━━━━━ Information ━━━━━

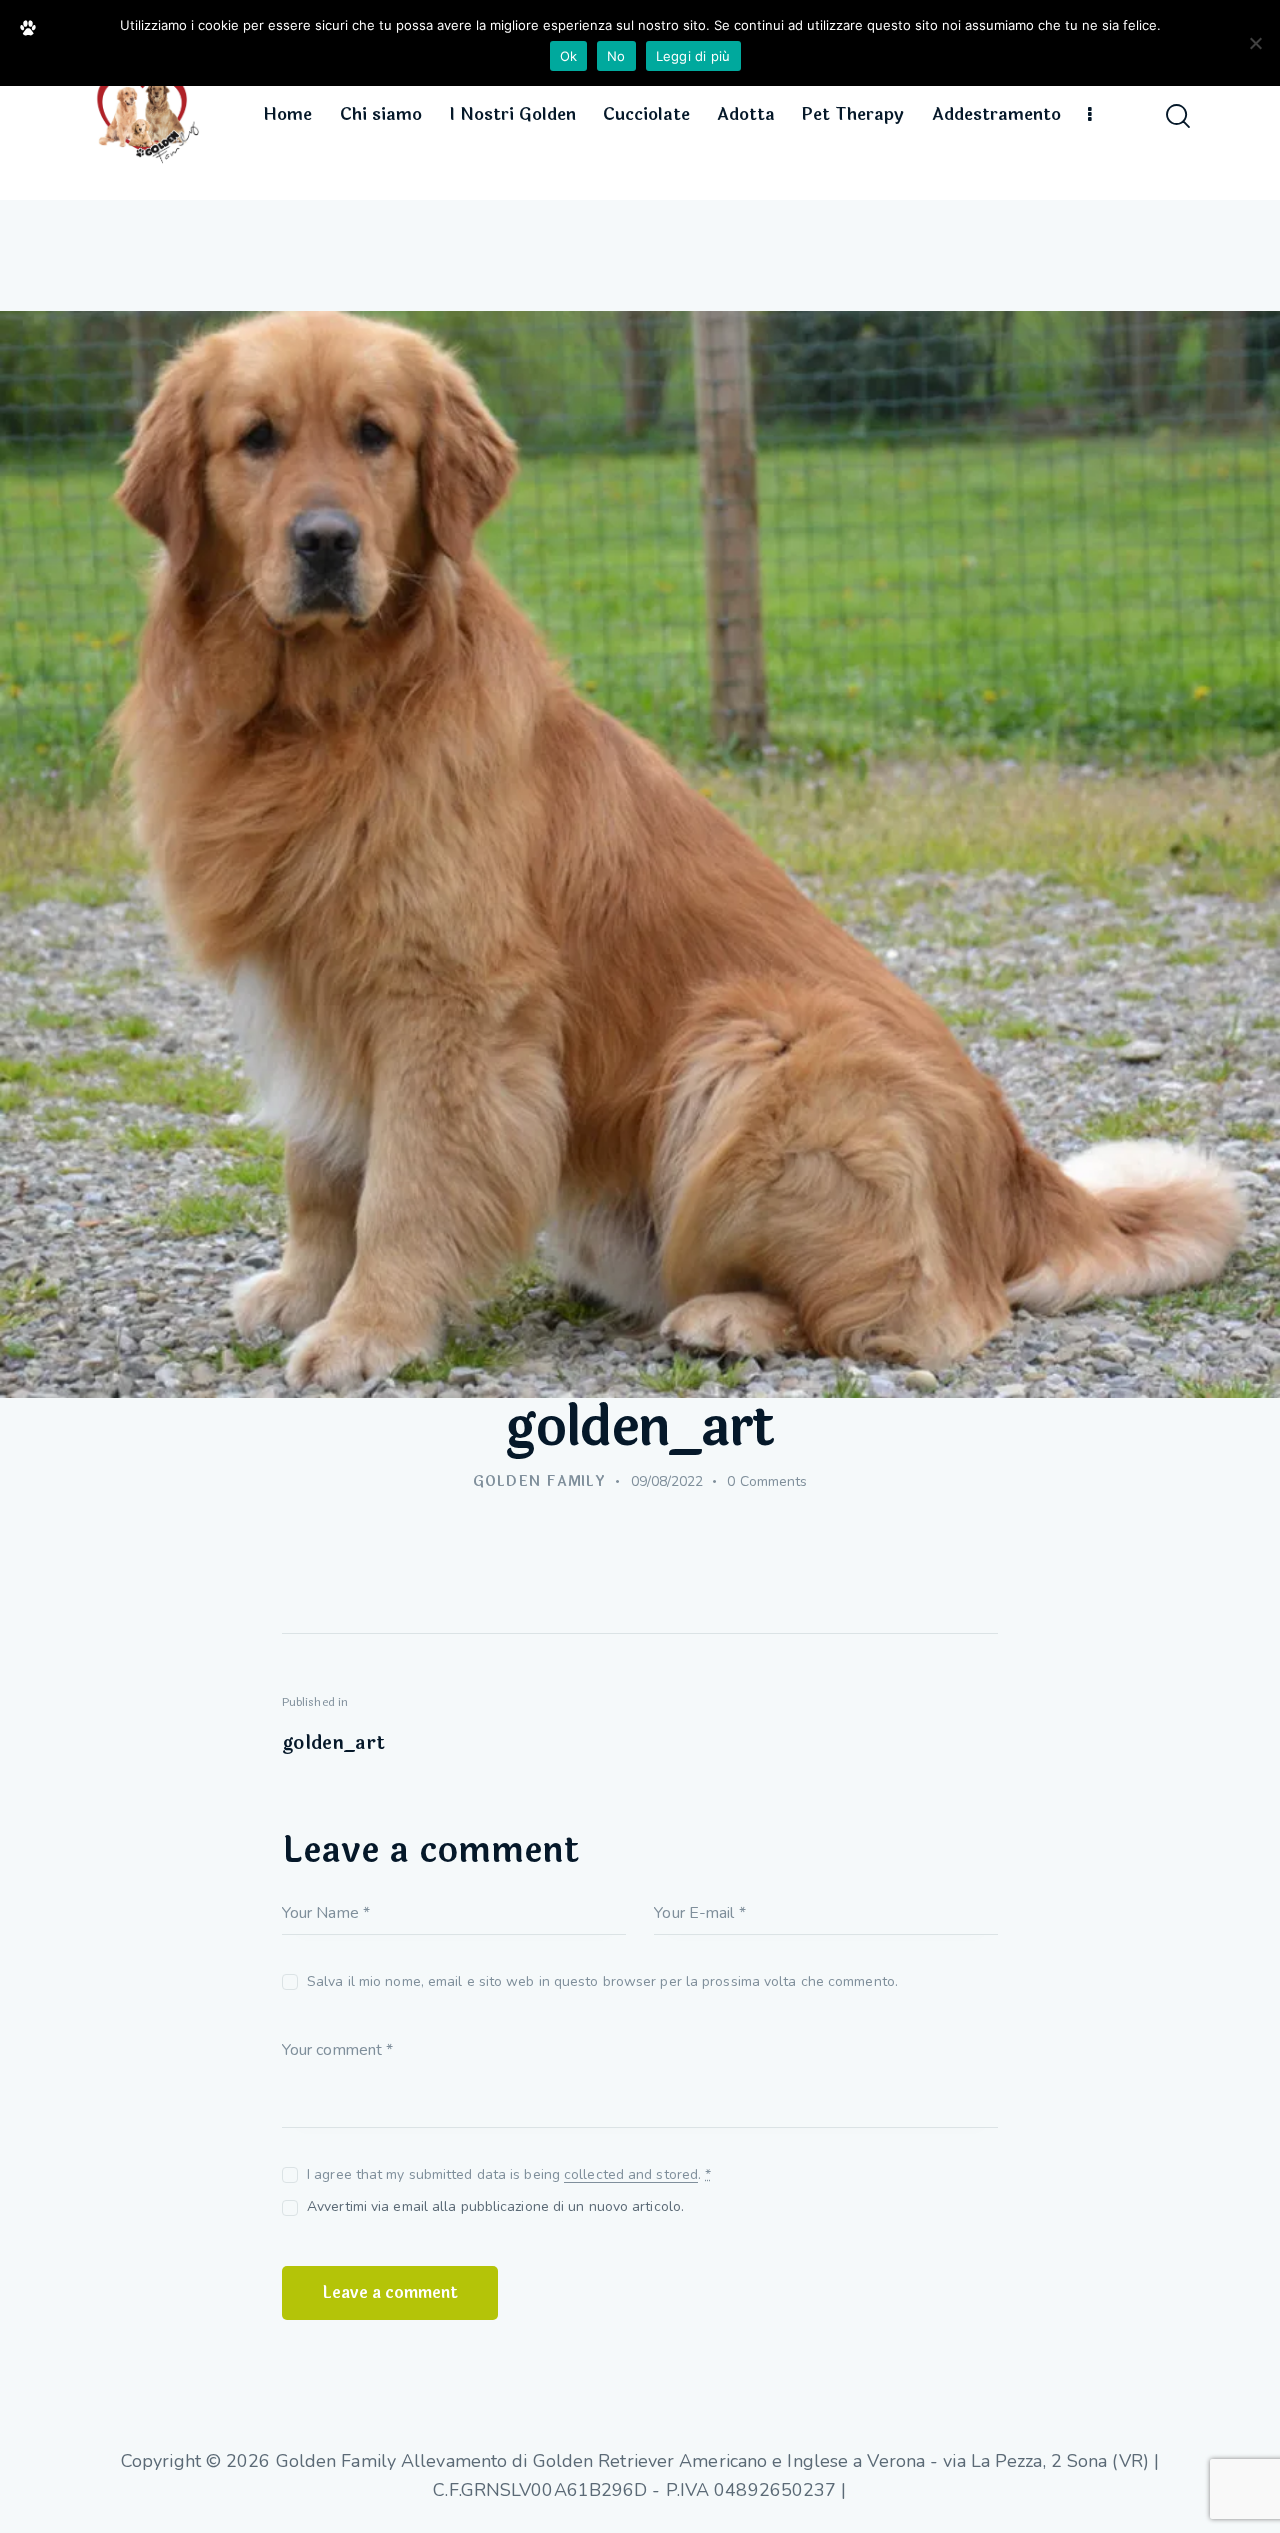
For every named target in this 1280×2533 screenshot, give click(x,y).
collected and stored (631, 2175)
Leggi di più (693, 56)
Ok (569, 56)
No (616, 56)
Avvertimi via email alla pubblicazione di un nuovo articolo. (495, 2206)
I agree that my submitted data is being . (509, 2174)
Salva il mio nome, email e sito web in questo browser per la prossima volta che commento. (602, 1981)
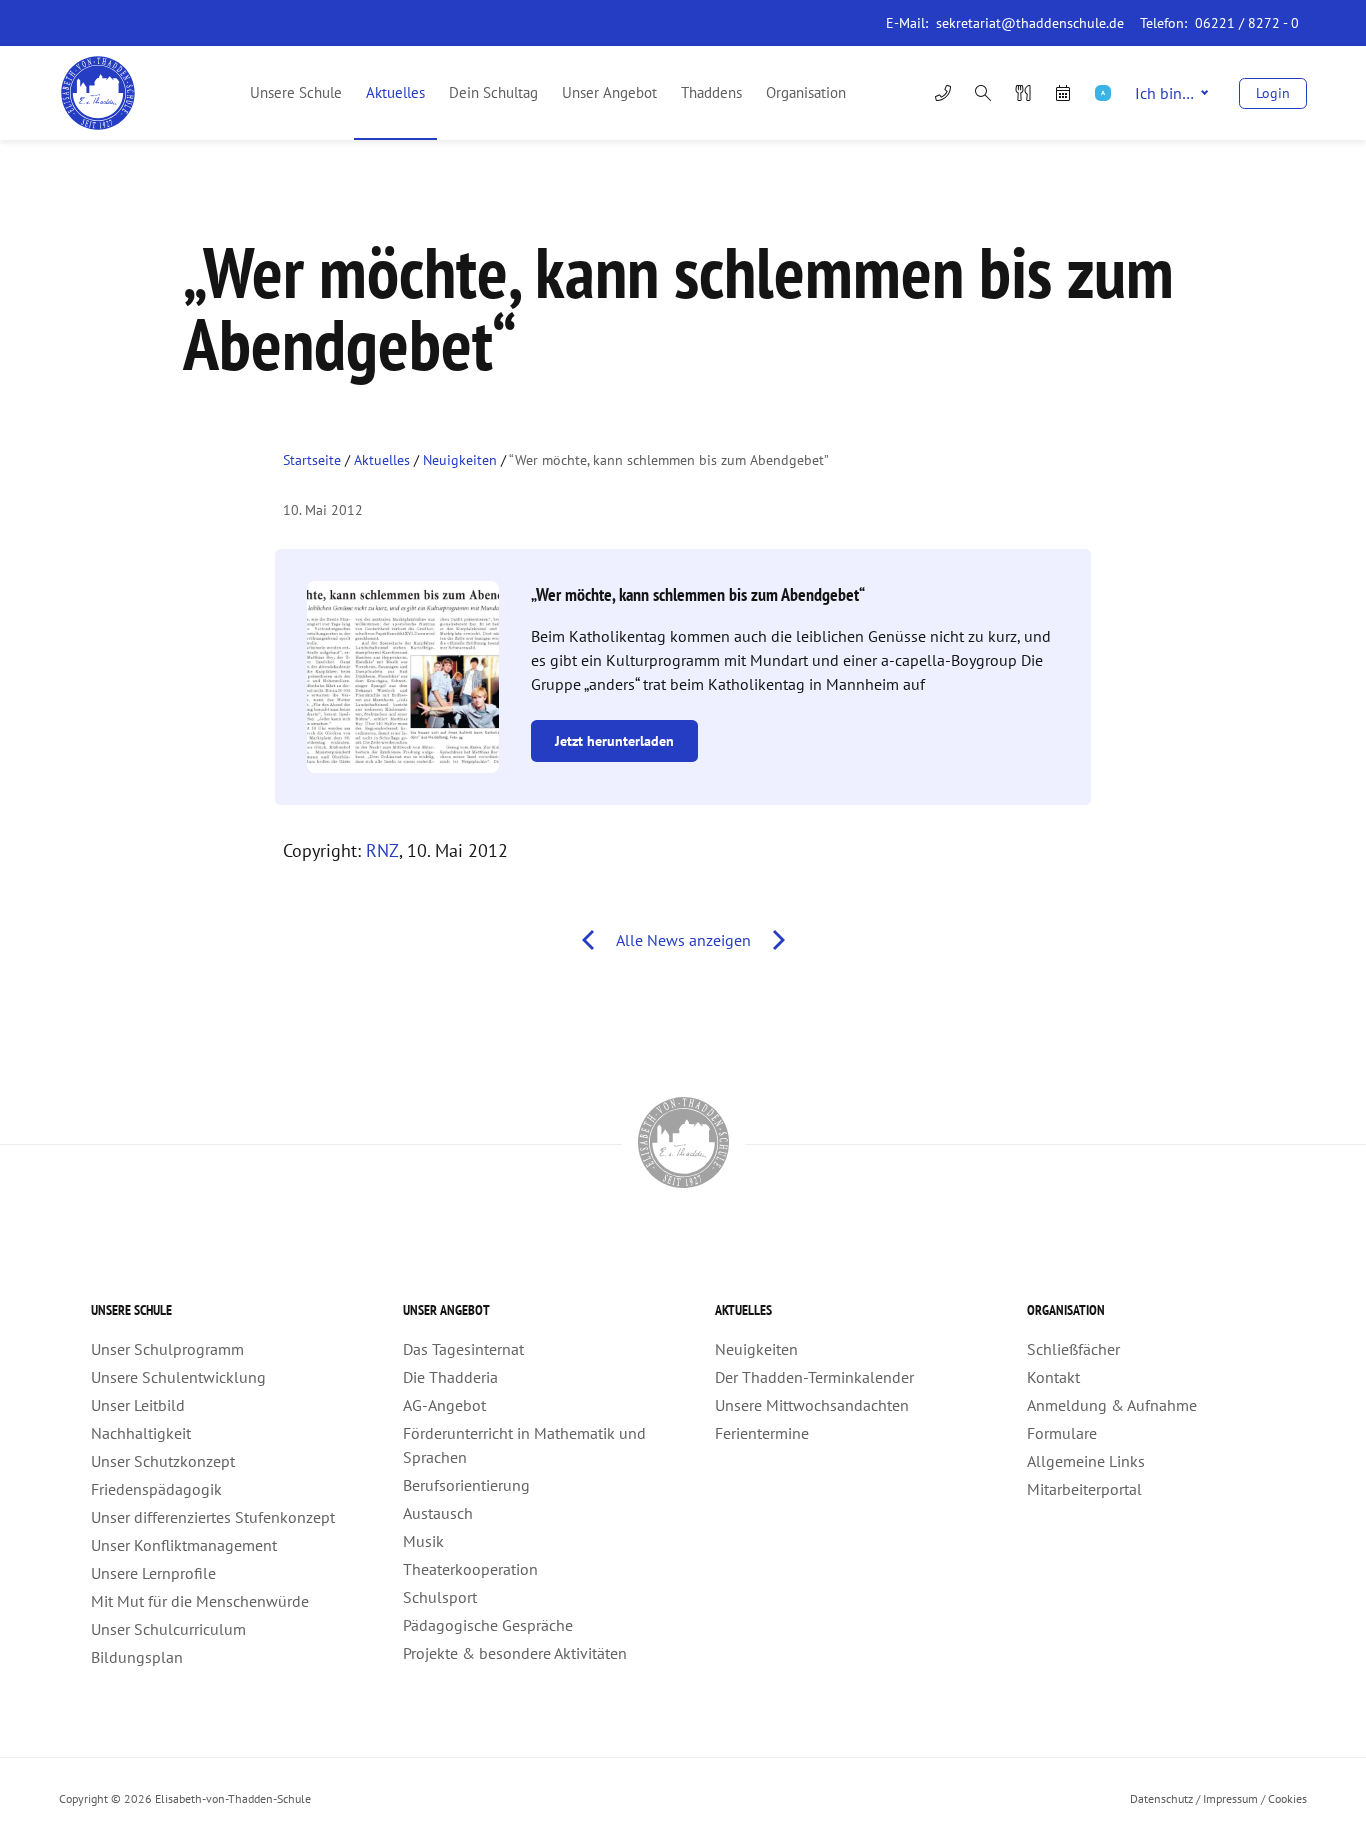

━━━━━

# [Description of the task]
Return exactly the lines of the data, beginning with the first and ending with the line containing "I agree that". Skip the pictures.

# [Output of the task]
For every named target in this 1280×2533 screenshot, give click(x,y).
collected and stored (631, 2175)
Leggi di più (693, 56)
Ok (569, 56)
No (616, 56)
Avvertimi via email alla pubblicazione di un nuovo articolo. (495, 2206)
I agree that my submitted data is being . (509, 2174)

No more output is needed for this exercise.